REQUIREMENT – Pull out each line of the items below that contains the word "link", and copy it in full.

INPUT DATA –
===
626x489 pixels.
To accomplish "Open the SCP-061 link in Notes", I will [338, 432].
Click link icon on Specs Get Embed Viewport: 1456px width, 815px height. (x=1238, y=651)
===
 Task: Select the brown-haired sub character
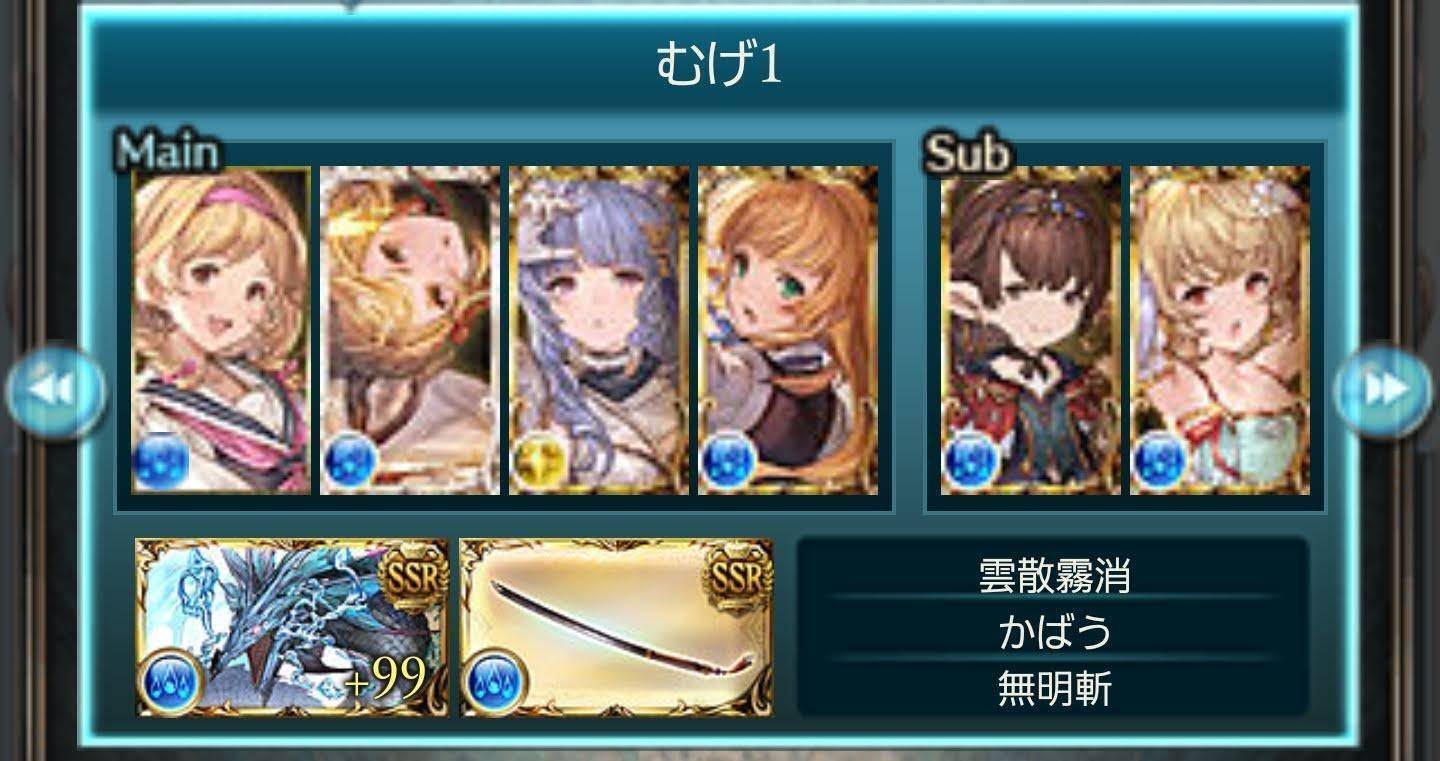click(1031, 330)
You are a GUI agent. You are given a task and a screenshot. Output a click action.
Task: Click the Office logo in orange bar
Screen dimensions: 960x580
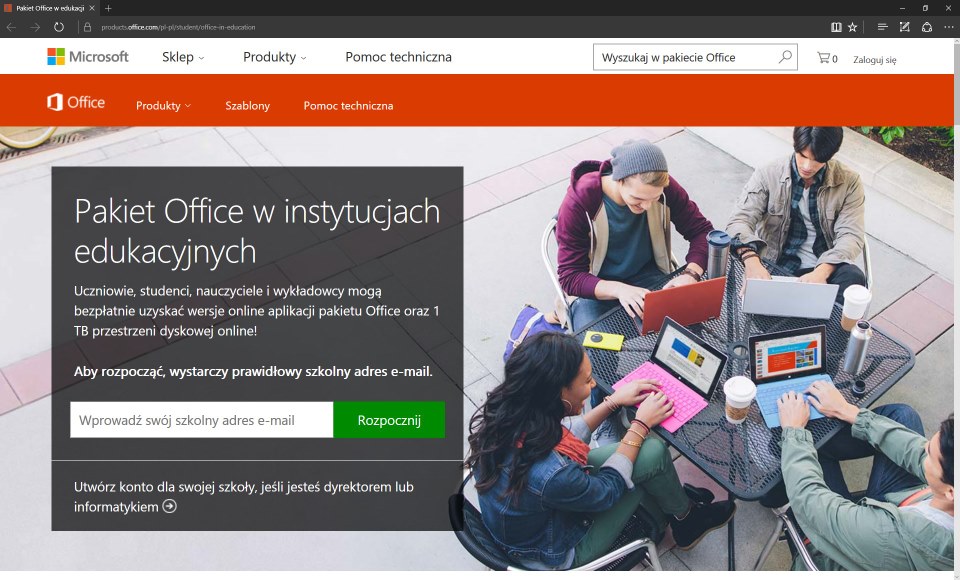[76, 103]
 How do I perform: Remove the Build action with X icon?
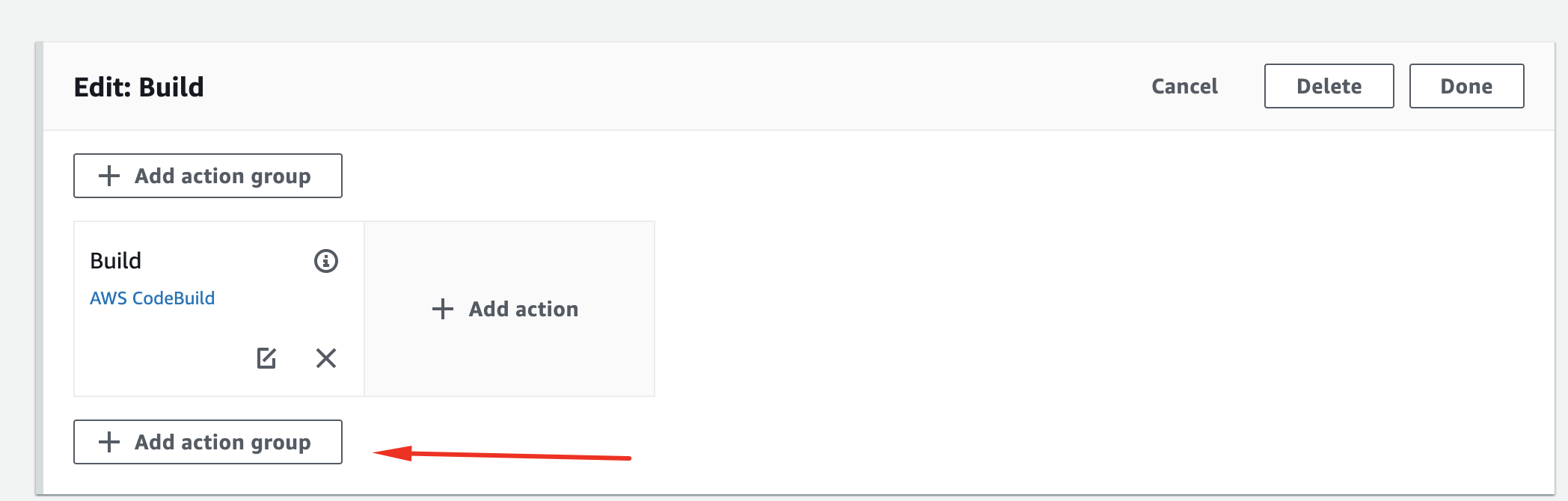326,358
===
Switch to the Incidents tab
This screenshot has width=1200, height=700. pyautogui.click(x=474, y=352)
===
TASK ANSWER –
To accomplish "Open the SCP-061 link in Notes", I will [338, 432].
Click link icon on Specs Get Embed Viewport: 1456px width, 815px height. (x=1238, y=651)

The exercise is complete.